_REQUIRED WORK_:
1. Print the stretch of the passage on McGonigal and the 2016 election from "What followed McGonigal's" through "top Clinton aide.", word for word.
2. Write what comes next in the passage on McGonigal and the 2016 election, starting after its last sentence.

_PROVIDED TEXT_:
****

During his FBI career, McGonigal oversaw investigations of Deripaska and other oligarchs suspected of various crimes, including espionage. Now the exposure of his illegal connection with Deripaska may provide fresh insights into Trump's tainted victory.
On October 4, 2016, a month before Election Day, FBI director James Comey appointed McGonigal as special agent in charge of the FBI counterintelligence division in New York City, an exceptionally influential job that he took over at an extraordinarily sensitive moment. The bureau already had open investigations of both Democratic nominee Hillary Clinton and her Republican adversary Trump. The Clinton investigation concerned "her emails," of course, and the Trump investigation involved his campaign's Russian connections.
What followed McGonigal's sudden ascent to power in the New York FBI office were two seemingly separate incidents, occurring days before the election, that had a fateful impact. On October 28, Comey sent a letter to the Congress publicly announcing that the bureau had resumed its investigation of Clinton due to the discovery of a laptop owned by former Rep. Anthony Weiner, whose spouse Huma Abedin was a top Clinton aide.
Months earlier the Justice Department months had cleared Clinton of any crime, but Comey violated Justice Department guidelines in accusing her of being neglectful about classified information, though it was later revealed that her emails contained no classified documents. (That means zero, zilch, nada, none, nothing.) But then Comey was driven to examine Clinton emails on the Weiner laptop.
Comey's announcement stopped the Clinton campaign's forward momentum and almost certainly cost her the election — even though the FBI director acknowledged on November 2, days before the election, that nearly all of the data on the Weiner laptop duplicated emails the FBI already had seen. None contained any damaging information. Just as Clinton was severely damaged among swing suburban voters, Trump's base voters were galvanized.
While Comey's broadside against Clinton stunned the nation, perhaps nobody should have been shocked. Trump crony Rudolph Giuliani —who for decades maintained a close relationship with Republican-leaning officials in the New York FBI office as the former U.S. Attorney for the Southern District of New York — had repeatedly hinted on Fox News in the weeks before the election that the bureau was sitting on a "big surprise" that would vault his candidate to victory.

****

_INPUT DATA_:
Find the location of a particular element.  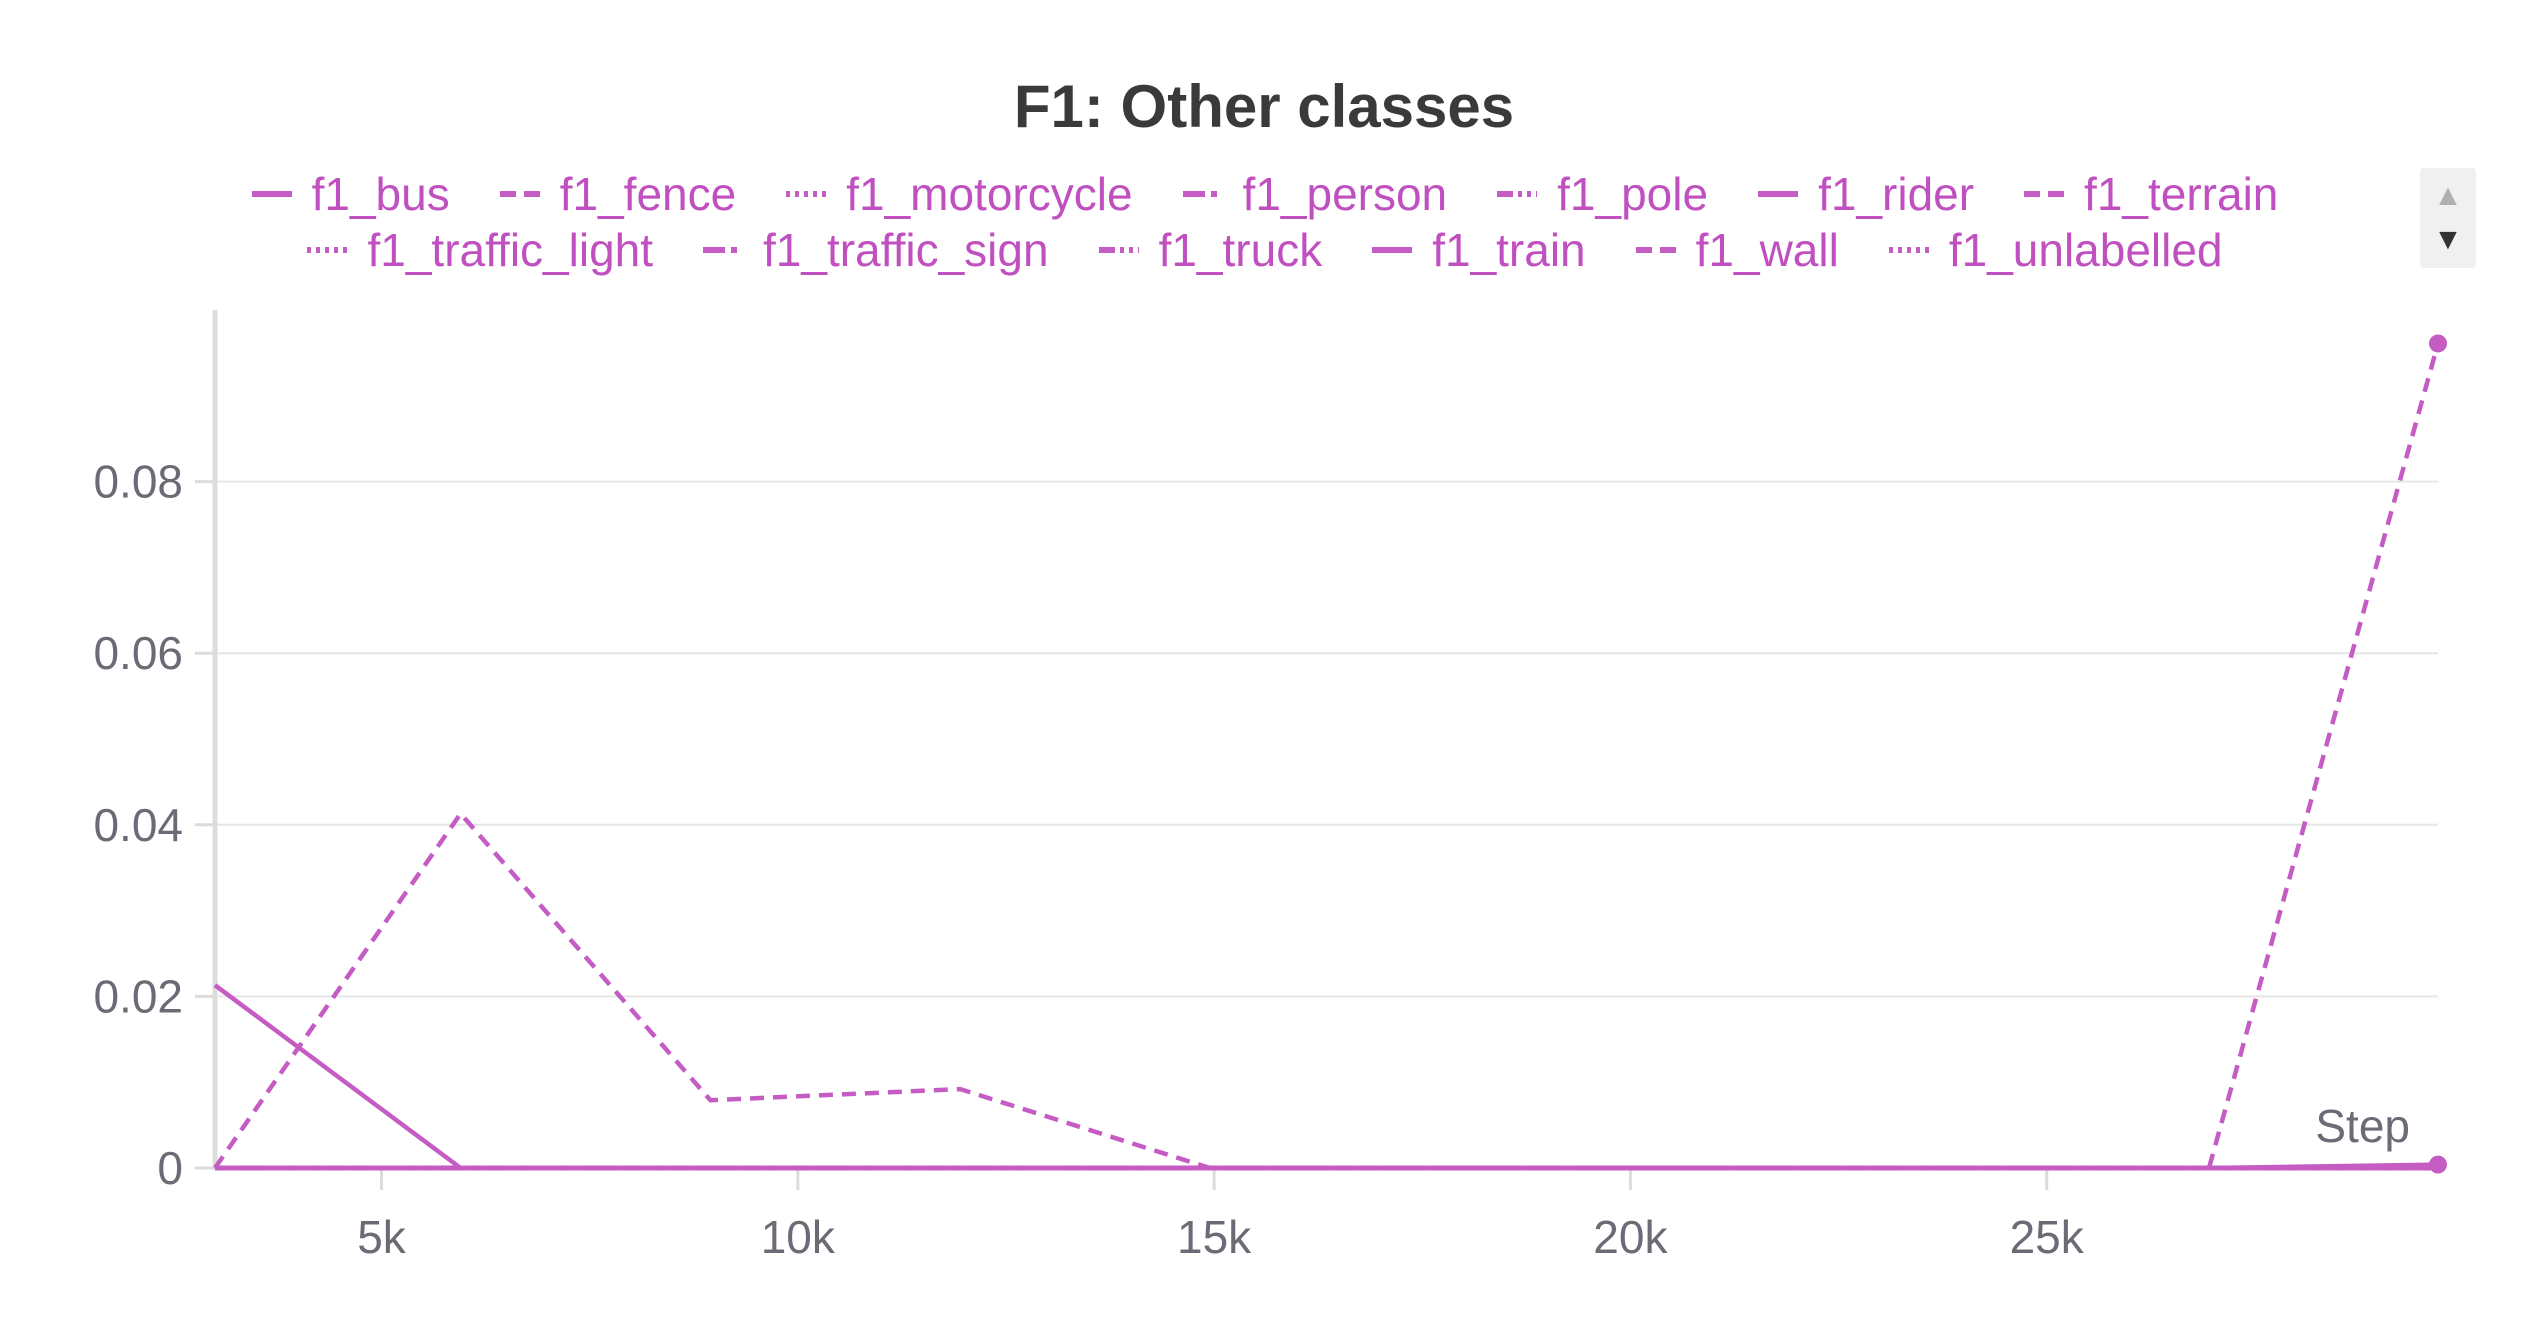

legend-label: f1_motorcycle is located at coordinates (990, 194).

****

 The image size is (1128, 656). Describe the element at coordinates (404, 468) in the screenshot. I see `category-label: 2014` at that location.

****

_RESULTS FOR THE EXERCISE_:
1.
What followed McGonigal's sudden ascent to power in the New York FBI office were two seemingly separate incidents, occurring days before the election, that had a fateful impact. On October 28, Comey sent a letter to the Congress publicly announcing that the bureau had resumed its investigation of Clinton due to the discovery of a laptop owned by former Rep. Anthony Weiner, whose spouse Huma Abedin was a top Clinton aide.

2.
Meanwhile, on October 31, 2016, the New York Times published a front-page story on that other FBI investigation, known internally as "Crossfire Hurricane," which unlike her emails had gotten no public attention (and inspired no leaks). The headline was declarative and conclusive: "Investigating Donald Trump, F.B.I. Sees No Clear Link to Russia." That false story, exonerating Trump of Kremlin connections that we now know were extensive and incriminating, was pushed by Trump operatives and agents and clearly originated in the New York FBI counterintelligence division — which had played a key role in the beginning of Crossfire Hurricane. It quoted anonymous "law enforcement sources," which did not mean a local police lieutenant.
Before he moved on to other positions at FBI headquarters, McGonigal's career had begun in New York, where he worked closely with James Kallstrom — the right-wing ideologue who headed the New York office for decades. A bosom buddy of Giuliani and Trump, Kallstrom is suspected of leading the pressure campaign that induced Comey to reopen the Clinton investigation. The explicit threat of leaks by agents and former agents like Kallstrom, who reportedly hated Clinton, spurred Comey's disastrous decision and his public announcement, which again violated department policy against election interference.
Damning as those facts may seem, they only get us so far. There is much more to learn before we can understand the full story of 2016. The scrupulously nonpartisan presidential historian Michael Beschloss asked this week whether McGonigal's indictment will lead us closer to the truth. Will the prosecution of McGonigal reveal the details of his relationship with Deripaska, whom he had once investigated before becoming his corrupt stooge? Will Comey provide a full and honest accounting of what happened in the New York FBI office before the election? Will the New York Times examine — and disclose — how that misleading story about Trump and Russia appeared on its front page? Who briefed the Times for that bogus story?
With Trump seeking to return to the White House, the answers to those questions do not merely reckon with the past but are critical to democracy's future. The malign conspirators who first brought that would-be tyrant to power, both foreign and domestic, are still at large.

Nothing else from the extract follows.